The last time the Twins played at Wrigley Field was 2009, so many of the current Twins on Friday will play in its friendly confines for the first time. One benefit of playing an interleague schedule is visiting cities and stadiums that teams normally don't play in.

And Wrigley Field, despite a $575 million renovation in 2014, is still considered part ballpark, part landmark and part museum.

"I'm excited," second baseman Brian Dozier said. "I'm looking forward to it. It should be good."

Dozier has played in every stadium in the league except four — Citizens Bank Park in Philadelphia, Chase Field in Phoenix, SunTrust Park in Atlanta and Wrigley.

Both Rosario and righthander Jose Berrios are friends with fellow Puerto Rican and Cubs star infielder Javier Baez. Berrios has a closer bond with Baez, as they grew up in the city of Bayamon together and Baez dates his sister-in-law.

Those connections gives Berrios, Friday's starting pitcher, a leg up on some of his teammates: He attended a 2016 World Series game in Wrigley.

"That was special for me," Berrios said. "And Baez may play [Friday] and I get to pitch against him. We know each other from high school and growing up in Bayamon. That's why [Friday] is going to be special for me."

Berrios, who is matching up with Cubs lefthander Mike Montgomery, is looking to continue a roll that began when he won at St. Louis on May 15. In his past eight starts, Berrios has given up two or fewer runs seven times.

It's a start

No matter what Jake Odorizzi threw to White Sox catcher Kevan Smith with two outs and the bases loaded in the sixth inning, Smith refused to back down against the Twins righthander.

So the battle went on until Smith flew out to right field — on the 14th pitch of the at-bat.

"I was just throwing the best I had out there, whatever I had left," Odorizzi said. "I made some good pitches out of whatever it was, 14-15 pitches. Sometimes it doesn't get put in play, but this time it went in our favor. I just kept challenging and someone was going to come out ahead."

The at-bat pushed Odorizzi's pitch count to a season-high 112, and ended his day. But he got through six shutout innings, only the third time he has had a scoreless outing in 17 starts. He entered Thursday with a 7.52 ERA over his previous five starts and has been trying to figure out what the problem is.

He tinkered with his delivery between starts — helping him be on a straighter line toward home plate — and said he believes he is in a better place.
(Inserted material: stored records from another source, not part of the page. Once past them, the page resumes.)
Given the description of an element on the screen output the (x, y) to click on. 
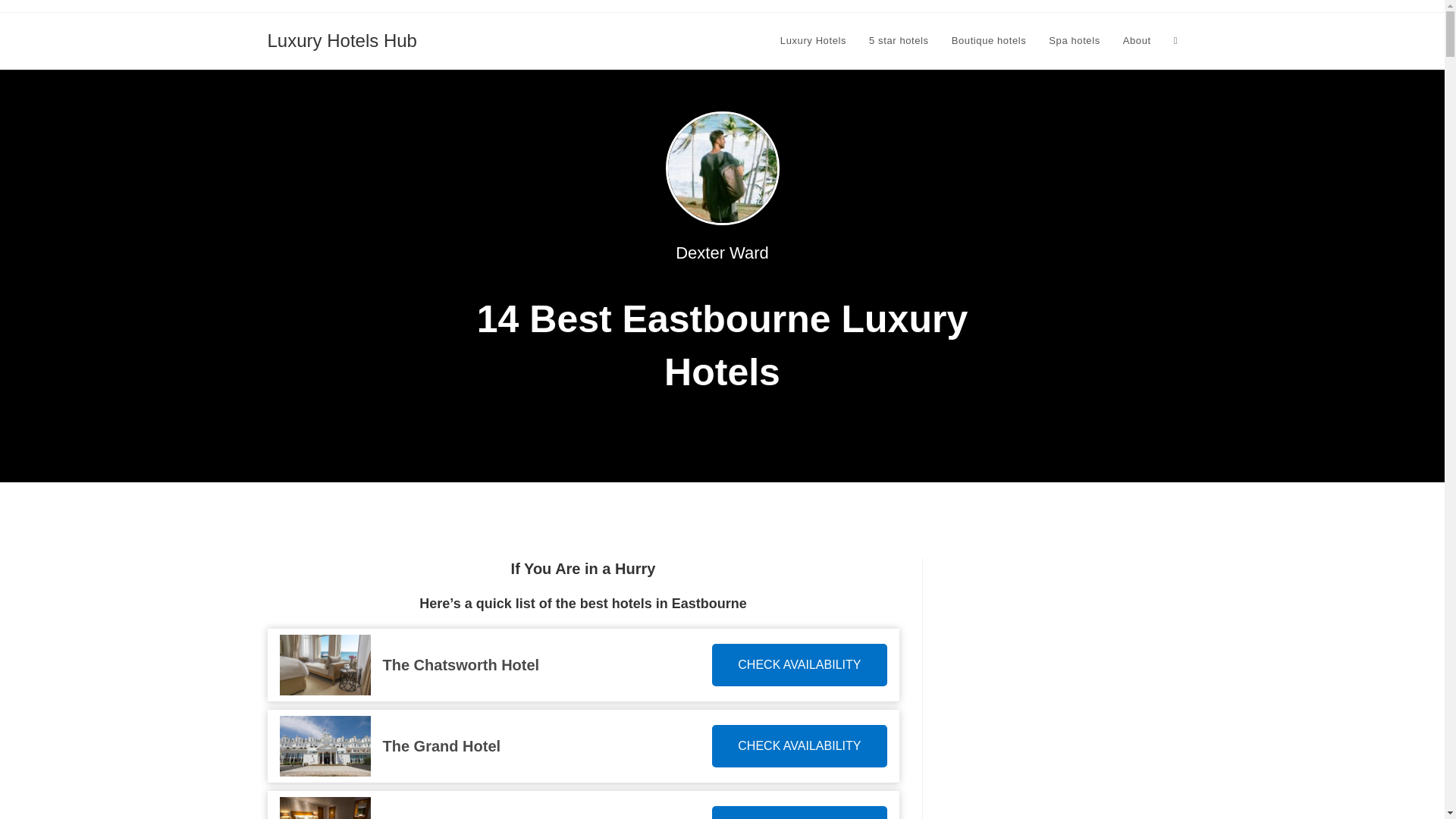
Boutique hotels (989, 40)
About (1136, 40)
Spa hotels (1073, 40)
Dexter Ward (721, 252)
5 star hotels (898, 40)
Luxury Hotels Hub (341, 40)
Luxury Hotels (812, 40)
Given the description of an element on the screen output the (x, y) to click on. 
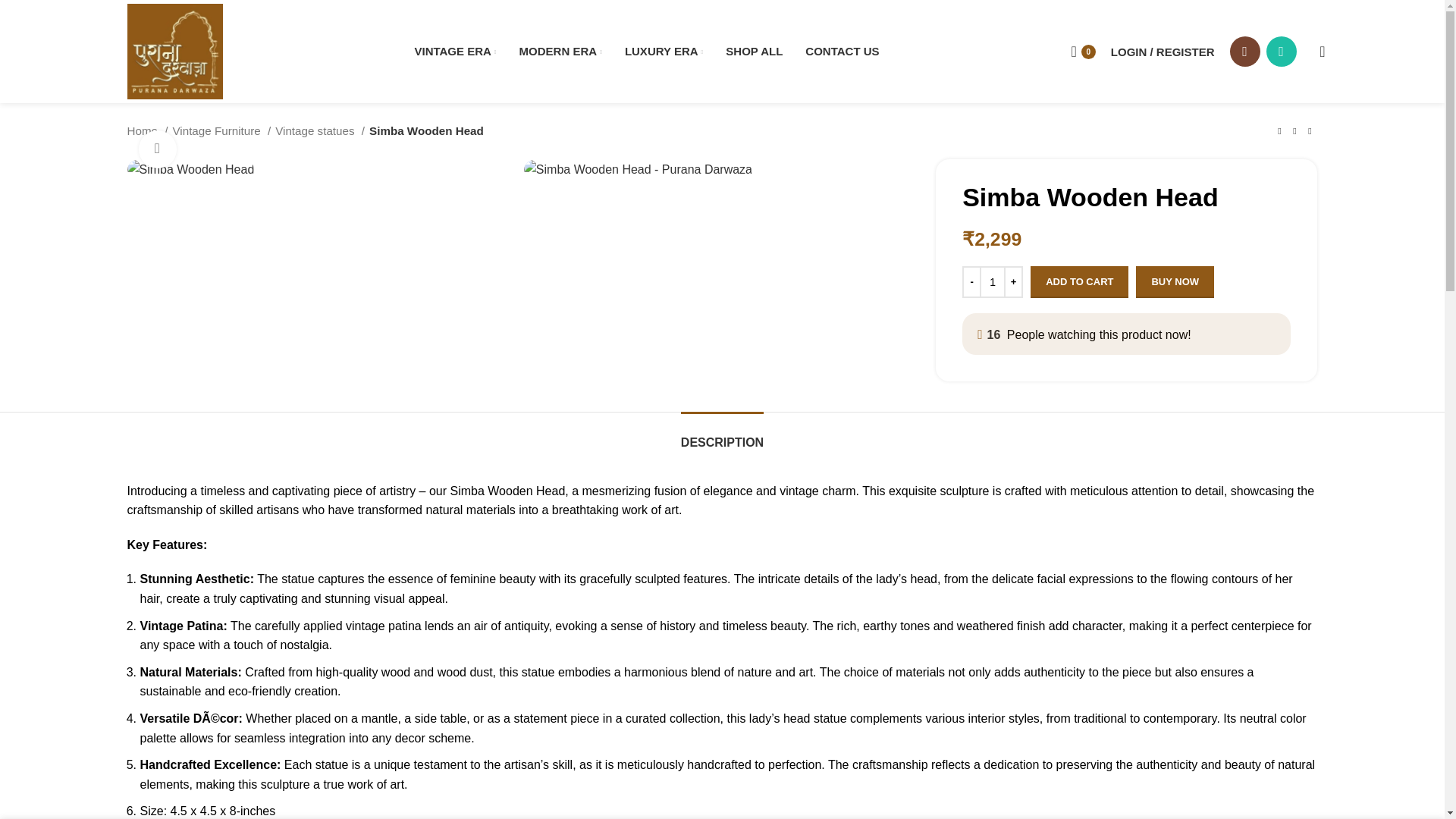
Simba Wooden Head1 (1034, 169)
VINTAGE ERA (454, 51)
MODERN ERA (560, 51)
My account (1163, 51)
Simba Wooden Head2 (638, 169)
Shopping cart (1082, 51)
Simba Wooden Head (191, 169)
Given the description of an element on the screen output the (x, y) to click on. 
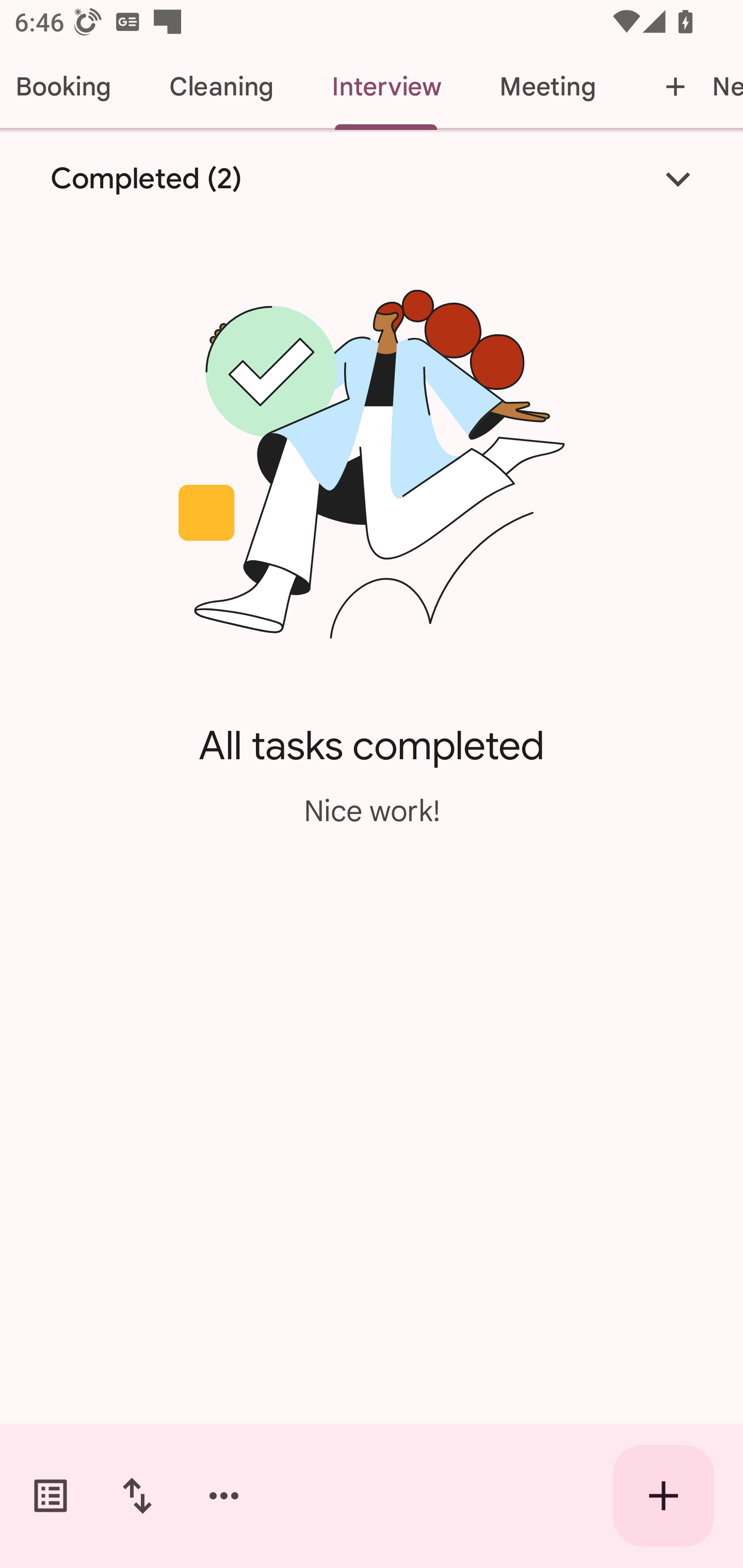
Hotel Booking (69, 86)
Cleaning (220, 86)
Meeting (547, 86)
Completed (2) (371, 178)
Switch task lists (50, 1495)
Create new task (663, 1495)
Change sort order (136, 1495)
More options (223, 1495)
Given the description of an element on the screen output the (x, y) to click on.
"Making adjustments between start to start, it's just nice to see the results from the work I've been putting in," he said. "Something different I was doing to get back to that feel."

It worked, as Odorizzi struck out eight batters and lowered his ERA from 4.97 to 4.62. He said he believes he has had an outing that he can take off from and be the pitcher he wants to be.

Motter matters

Max Kepler drew the bases-loaded walk in the 13th inning that scored Logan Morrison with the winning run. But Kepler didn't enter the game until the seventh, coming in an inning after Taylor Motter crashed into the right field fence while chasing a drive by Yoan Moncada.

Motter said he injured his sternum on the play and is taking a painkiller, but he left the clubhouse without any signs of distress.

"The biggest thing I thought initially was maybe [a] bruised sternum or something like that," manager Paul Molitor said. "We're getting him checked out to make sure everything is OK from actual physical injury to how his brain survived the collision. We're going to monitor him in the near-term."